3 Proposed model and methodology

To overcome the deficiencies in previous works, a two-tier classification model is proposed (Fig. 1). First tier consists data preprocessing and dimension reduction which has better result for decision making and first stage of classification using Naïve Bayes. At the second tier of the proposed model for better separation between normal and anomalous activities, specific classification using KNN-CF will be performed. A detailed explanation of the proposed model will be explained at the following sections.

Fig. 1
figure 1

Two-tier classification schema which defined in the proposed model overview

3.1 Dimension reduction

For reducing computation time complexity and better classification multi-class Linear Discriminant analysis (LDA) will be performed (Li et al. 2006). LDA is one of the dimension reduction techniques that introduced in Izenman (2008) and it is widely used in signal processing, image processing, bankruptcy and market analysis problems. Although Principal Component Analysis (PCA) can extract features that are the most efficient for representation, it is not useful for discrimination. LDA selects an optimal projection matrix to transform a higher dimensional feature domain to a lower dimensional space while preserving the significant information for data classification (Tan et al. 2010). In the LDA technique two scatter matrices should be define, the first one is S B which defines as between-class scatter matrix and the second one is S W which defines as within-class scatter matrix. In the proposed model LDA scatters dataset from high dimension to lower dimension. Assume there is a set of n d-dimensional samples x i ,..., x n are assigned to k different classes. Each class C i , where i = 1,2,3,, k has n i instances (in the proposed model k = 5 e.g. normal, DoS, Probe, U2R, L2R). Projection matrix W is computed to maximize the between-class scatter matrix (1) and minimize the within-class scatter matrix (2)

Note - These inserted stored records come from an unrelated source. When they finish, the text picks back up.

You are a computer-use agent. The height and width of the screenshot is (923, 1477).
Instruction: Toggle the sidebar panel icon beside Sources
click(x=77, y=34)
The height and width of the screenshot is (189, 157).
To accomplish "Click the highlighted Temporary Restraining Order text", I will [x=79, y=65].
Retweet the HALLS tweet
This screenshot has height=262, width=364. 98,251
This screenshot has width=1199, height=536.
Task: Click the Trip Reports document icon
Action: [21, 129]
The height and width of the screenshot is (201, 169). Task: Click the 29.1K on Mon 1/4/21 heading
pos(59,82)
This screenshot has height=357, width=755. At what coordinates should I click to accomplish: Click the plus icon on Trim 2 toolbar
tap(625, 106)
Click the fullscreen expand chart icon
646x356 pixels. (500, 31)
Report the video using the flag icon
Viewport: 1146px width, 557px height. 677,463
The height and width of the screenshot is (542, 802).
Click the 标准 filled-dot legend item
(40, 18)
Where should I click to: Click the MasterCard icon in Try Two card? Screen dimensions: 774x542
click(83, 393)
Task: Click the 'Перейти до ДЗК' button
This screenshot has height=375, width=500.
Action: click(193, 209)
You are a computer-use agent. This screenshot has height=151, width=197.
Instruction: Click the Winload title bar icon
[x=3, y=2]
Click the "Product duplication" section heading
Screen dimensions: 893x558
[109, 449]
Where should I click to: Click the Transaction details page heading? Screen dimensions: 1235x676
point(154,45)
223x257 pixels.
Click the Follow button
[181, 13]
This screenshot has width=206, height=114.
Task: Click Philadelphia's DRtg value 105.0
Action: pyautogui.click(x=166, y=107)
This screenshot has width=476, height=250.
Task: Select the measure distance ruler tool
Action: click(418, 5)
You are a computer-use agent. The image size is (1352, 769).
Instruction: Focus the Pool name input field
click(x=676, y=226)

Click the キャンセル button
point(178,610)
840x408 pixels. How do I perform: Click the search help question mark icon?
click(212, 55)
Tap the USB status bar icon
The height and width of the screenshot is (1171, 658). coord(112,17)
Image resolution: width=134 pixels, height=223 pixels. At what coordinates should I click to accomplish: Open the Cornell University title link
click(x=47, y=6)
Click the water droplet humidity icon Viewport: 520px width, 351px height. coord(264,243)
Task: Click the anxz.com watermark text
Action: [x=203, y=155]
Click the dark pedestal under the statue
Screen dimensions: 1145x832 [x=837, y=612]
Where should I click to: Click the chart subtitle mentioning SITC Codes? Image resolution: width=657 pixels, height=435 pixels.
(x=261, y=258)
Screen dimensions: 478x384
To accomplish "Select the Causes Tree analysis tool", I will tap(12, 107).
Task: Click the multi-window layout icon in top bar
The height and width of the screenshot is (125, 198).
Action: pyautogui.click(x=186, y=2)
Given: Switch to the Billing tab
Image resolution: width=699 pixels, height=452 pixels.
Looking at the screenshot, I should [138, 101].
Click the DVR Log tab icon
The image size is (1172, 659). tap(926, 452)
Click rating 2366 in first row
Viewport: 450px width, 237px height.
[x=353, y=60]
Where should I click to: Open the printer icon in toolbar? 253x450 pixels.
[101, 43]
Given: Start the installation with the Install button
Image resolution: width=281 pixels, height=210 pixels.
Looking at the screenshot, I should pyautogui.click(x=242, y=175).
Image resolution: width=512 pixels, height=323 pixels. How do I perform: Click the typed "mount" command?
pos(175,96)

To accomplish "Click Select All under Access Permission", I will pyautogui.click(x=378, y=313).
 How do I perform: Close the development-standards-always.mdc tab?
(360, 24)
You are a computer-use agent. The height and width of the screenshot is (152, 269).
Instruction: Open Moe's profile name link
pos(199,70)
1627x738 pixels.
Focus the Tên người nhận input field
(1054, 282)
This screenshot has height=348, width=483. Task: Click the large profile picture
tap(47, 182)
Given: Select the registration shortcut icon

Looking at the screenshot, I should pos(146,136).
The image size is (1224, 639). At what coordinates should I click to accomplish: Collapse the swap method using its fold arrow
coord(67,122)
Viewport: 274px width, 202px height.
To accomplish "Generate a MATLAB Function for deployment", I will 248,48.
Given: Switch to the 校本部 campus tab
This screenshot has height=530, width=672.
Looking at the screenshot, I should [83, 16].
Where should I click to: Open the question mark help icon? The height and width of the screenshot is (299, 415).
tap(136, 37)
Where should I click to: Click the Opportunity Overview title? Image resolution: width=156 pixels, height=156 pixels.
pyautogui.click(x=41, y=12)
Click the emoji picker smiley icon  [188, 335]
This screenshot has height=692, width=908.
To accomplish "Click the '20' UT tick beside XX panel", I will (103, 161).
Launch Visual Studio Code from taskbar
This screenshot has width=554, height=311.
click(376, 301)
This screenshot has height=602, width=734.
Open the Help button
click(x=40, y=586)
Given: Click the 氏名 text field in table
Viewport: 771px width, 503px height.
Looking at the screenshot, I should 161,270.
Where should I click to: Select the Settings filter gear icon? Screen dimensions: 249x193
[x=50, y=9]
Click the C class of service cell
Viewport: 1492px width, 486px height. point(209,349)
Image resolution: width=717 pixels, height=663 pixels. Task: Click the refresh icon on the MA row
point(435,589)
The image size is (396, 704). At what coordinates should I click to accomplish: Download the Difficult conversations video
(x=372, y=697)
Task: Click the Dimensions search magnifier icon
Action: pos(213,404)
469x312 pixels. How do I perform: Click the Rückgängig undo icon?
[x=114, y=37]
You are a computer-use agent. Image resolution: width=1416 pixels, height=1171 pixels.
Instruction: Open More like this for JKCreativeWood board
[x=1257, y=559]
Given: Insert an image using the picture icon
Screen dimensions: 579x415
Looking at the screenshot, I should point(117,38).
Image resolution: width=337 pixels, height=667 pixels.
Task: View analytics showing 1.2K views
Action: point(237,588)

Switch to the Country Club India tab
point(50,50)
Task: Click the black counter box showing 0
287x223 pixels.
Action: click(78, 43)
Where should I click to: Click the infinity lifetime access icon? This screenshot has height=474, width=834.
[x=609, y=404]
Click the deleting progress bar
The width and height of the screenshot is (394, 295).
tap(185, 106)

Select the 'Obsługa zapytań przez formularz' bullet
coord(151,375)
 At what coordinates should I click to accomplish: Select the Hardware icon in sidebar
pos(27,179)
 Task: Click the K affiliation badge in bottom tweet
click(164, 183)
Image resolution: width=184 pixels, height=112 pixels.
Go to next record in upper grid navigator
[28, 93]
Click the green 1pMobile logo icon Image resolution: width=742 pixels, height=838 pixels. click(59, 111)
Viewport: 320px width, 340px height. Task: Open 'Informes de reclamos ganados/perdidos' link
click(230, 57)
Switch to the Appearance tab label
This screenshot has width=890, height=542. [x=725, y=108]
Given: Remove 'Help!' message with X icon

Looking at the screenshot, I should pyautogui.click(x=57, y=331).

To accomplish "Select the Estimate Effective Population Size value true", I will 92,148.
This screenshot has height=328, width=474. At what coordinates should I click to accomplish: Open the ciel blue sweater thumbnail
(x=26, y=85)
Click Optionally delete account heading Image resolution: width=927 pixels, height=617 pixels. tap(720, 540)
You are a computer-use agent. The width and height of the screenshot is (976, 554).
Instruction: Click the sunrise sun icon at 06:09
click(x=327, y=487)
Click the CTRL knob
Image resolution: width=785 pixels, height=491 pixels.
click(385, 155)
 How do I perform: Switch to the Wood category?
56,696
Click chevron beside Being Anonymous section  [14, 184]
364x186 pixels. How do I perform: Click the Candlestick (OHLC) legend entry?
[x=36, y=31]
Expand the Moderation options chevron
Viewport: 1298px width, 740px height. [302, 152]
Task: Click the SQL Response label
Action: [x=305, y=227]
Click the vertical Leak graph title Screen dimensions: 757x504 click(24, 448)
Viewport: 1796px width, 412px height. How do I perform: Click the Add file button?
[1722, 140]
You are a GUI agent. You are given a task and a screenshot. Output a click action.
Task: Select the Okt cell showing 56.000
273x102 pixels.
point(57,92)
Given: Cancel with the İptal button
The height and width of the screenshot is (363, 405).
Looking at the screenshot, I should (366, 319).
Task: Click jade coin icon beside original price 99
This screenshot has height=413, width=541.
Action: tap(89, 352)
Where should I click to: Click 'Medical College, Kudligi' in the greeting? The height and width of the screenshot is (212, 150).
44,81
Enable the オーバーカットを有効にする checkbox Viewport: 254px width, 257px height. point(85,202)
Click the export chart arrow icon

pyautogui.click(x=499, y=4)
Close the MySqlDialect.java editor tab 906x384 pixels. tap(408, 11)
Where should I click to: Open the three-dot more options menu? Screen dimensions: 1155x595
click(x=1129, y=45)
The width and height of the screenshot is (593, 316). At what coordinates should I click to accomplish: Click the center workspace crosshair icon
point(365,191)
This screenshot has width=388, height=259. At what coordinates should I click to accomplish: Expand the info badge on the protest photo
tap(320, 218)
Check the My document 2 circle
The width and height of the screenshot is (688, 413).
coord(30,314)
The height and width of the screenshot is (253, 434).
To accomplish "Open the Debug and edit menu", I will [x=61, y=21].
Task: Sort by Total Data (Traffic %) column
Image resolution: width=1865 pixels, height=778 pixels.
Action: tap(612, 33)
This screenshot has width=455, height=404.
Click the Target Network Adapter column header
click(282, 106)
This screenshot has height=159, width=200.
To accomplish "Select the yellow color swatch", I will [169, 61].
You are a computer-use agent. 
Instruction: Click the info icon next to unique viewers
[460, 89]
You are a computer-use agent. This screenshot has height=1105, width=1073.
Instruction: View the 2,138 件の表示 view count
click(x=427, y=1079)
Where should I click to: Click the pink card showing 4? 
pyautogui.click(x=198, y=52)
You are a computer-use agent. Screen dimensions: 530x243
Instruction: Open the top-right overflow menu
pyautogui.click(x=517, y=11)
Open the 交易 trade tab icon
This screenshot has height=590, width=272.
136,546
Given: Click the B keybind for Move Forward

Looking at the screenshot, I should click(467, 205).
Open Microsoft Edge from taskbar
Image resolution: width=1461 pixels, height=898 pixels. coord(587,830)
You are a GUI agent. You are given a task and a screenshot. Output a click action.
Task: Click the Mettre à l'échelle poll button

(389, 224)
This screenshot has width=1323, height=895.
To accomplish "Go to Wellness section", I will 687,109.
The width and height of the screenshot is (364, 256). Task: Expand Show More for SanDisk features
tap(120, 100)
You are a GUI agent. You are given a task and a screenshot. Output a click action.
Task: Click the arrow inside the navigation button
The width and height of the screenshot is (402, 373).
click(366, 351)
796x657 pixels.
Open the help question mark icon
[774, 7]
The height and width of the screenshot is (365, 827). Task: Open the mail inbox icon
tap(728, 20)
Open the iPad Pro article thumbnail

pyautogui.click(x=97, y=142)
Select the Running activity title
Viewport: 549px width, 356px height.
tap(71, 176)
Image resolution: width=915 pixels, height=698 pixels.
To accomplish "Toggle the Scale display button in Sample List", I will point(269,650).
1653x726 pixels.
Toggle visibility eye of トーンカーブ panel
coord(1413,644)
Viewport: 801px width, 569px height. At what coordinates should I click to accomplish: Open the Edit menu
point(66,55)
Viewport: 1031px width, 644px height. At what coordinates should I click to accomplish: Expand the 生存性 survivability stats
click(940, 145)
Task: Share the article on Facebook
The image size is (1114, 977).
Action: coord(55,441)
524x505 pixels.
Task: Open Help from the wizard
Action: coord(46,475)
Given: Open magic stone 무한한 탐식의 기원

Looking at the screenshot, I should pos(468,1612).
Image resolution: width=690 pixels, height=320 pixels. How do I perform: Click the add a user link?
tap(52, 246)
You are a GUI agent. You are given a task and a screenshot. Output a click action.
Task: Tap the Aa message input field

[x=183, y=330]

$$ S_{B} = \sum\limits_{c=1}^{k} (\mu_{c} - \bar{x} ) (\mu_{c} - \bar{x} )^{T} $$
(1)
$$ S_{W} = \sum\limits_{c=1}^{k} \sum\limits_{i=1}^{n} (x_{i} - \mu_{c} ) (x_{i} - \mu_{c} )^{T} $$
(2)

Where \(\bar {x}\) in (1) is mean of the whole data set denoted by:

$$ \bar{x} = \frac{1}{n} \sum\limits_{j=1}^{n} x_{j} $$
(3)

And μ c is the sample mean for class C i given by

$$ \mu_{c} = \frac{1}{n_{k}} \sum\limits_{x \in C_{k}} x_{i} $$
(4)

Thus, the ratio J is the between-class scatter matrix S B and the within-class scatter matrix S W and can be easily maximized by the projection matrix W r

$$ J = \frac{{W^{T}_{r}} S_{B} W_{r}}{{W^{T}_{r}} S_{W} W_{r}} $$
(5)

After solving the optimization problem, we can easily perform classification on low dimension feature space by projecting the original feature space onto the optimal projection matrix W r . The new obtained feature space has four dimensions called {l d a 1,..., l d a 4}. Figure 2 depicts two first dimension of mapped feature space which have optimum separation in class label instances. As it can see overlaps between classes of attack are still exist and they should be addressed.

Fig. 2
figure 2

Two dimension of train_20 % dataset in new mapped feature space

3.2 Naïve Bayes classifier

Naïve Bayes is an efficient and effective classification algorithm since it assumes all attributes of each instance are independent in given class (conditional independence assumption). Despite the fact that assumption are violated in most of the time, the generated result are so promising and desirable.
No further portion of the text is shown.